Le texte propose 170 propositions autour du thème de l’accroissement de l’innovation, l’harmonisation juridique, le développement de l’intelligence artificielle, la transition écologique, la souveraineté stratégique et la simplification administrative.

Il s’enroule autour de  trois axes principaux afin d’une part  d’obtenir une croissance « durable » , d’autre part de combler le retard technologique de l’Europe et d’ avoir un plan  commun pour la « décarbonation », enfin renforcer la sécurité et réduire les dépendances .

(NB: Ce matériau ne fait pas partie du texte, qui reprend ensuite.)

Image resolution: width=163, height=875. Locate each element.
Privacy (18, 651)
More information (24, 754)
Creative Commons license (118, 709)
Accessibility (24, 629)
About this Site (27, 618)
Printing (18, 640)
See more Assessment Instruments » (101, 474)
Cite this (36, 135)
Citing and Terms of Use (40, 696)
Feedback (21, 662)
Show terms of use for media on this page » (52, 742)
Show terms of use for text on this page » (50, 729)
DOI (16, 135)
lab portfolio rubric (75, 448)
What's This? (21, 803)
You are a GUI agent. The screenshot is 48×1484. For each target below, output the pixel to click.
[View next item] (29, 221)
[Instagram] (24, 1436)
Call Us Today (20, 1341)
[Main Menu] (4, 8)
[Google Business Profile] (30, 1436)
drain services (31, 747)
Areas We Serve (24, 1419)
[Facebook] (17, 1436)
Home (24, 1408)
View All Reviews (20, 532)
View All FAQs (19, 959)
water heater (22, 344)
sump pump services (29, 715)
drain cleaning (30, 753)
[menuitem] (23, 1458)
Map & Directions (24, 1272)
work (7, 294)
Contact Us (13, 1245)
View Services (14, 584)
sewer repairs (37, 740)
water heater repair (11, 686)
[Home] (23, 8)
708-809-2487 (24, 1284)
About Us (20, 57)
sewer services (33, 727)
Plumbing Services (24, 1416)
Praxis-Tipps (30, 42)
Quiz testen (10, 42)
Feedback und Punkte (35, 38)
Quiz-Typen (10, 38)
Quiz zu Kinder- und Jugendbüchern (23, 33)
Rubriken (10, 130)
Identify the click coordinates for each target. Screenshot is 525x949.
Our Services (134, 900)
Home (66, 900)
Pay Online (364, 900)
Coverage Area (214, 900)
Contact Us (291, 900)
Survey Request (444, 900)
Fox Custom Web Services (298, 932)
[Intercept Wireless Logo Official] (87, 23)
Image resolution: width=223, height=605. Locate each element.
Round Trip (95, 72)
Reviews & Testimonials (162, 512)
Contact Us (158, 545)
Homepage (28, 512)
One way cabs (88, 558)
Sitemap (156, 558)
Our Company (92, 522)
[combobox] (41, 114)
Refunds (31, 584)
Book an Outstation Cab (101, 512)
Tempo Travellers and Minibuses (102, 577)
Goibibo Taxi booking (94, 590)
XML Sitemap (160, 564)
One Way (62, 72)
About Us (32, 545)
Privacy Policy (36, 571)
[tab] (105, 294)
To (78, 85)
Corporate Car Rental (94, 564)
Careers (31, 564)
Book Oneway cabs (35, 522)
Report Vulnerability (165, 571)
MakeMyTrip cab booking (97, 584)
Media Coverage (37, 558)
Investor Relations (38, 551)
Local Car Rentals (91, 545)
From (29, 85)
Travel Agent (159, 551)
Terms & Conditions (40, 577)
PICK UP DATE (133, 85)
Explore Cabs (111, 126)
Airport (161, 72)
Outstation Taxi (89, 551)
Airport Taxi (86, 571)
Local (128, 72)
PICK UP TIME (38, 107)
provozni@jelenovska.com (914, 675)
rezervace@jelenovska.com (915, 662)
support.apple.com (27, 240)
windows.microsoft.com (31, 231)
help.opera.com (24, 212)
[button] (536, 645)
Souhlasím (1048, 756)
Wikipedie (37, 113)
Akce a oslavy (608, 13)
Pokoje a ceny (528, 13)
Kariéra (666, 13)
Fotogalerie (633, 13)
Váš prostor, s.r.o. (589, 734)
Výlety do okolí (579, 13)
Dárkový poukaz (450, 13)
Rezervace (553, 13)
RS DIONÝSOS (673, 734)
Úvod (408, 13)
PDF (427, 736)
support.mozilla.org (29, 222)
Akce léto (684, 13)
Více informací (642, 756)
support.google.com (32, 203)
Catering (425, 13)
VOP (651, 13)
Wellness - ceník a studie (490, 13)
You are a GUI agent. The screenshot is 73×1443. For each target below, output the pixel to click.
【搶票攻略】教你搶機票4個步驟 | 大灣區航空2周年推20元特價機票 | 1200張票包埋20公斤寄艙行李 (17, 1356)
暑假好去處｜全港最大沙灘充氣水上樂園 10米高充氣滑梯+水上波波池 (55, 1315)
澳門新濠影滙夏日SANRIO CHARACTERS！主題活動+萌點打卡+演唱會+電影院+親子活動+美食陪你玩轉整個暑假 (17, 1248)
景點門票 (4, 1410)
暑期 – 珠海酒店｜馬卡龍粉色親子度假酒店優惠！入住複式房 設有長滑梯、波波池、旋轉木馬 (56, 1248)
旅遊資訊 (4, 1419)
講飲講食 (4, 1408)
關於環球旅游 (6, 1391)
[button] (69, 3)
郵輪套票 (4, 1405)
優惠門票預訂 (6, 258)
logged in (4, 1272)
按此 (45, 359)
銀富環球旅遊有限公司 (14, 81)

Malgré le prestige dont jouit , du moins dans le milieu des bureaucrates et des technocrates , Mario Draghi , il est fort à parier , même en étant dénué de tout don de prophétie , que ce rapport rejoindra l’immense , longue et pathétique cohorte des rapports qui ont nécessité  un déploiement important en capital humain et en argent pour ultimement rejoindre le caveau , déjà abondant au niveau bruxellois,  des volumes et rapports dont la vocation est de n’en avoir aucune .

Le rapport en question est en effet une suite de banalités , de portes ouvertes dans lequel  des évidences succèdent à des vérités que chacun peut constater sans qu’il soit besoin de mobiliser hommes,  argent et imprimante.

Si c’était pour arriver à de telles conclusions Chat GPT , même  dans sa version primitive, aurait fait l’affaire.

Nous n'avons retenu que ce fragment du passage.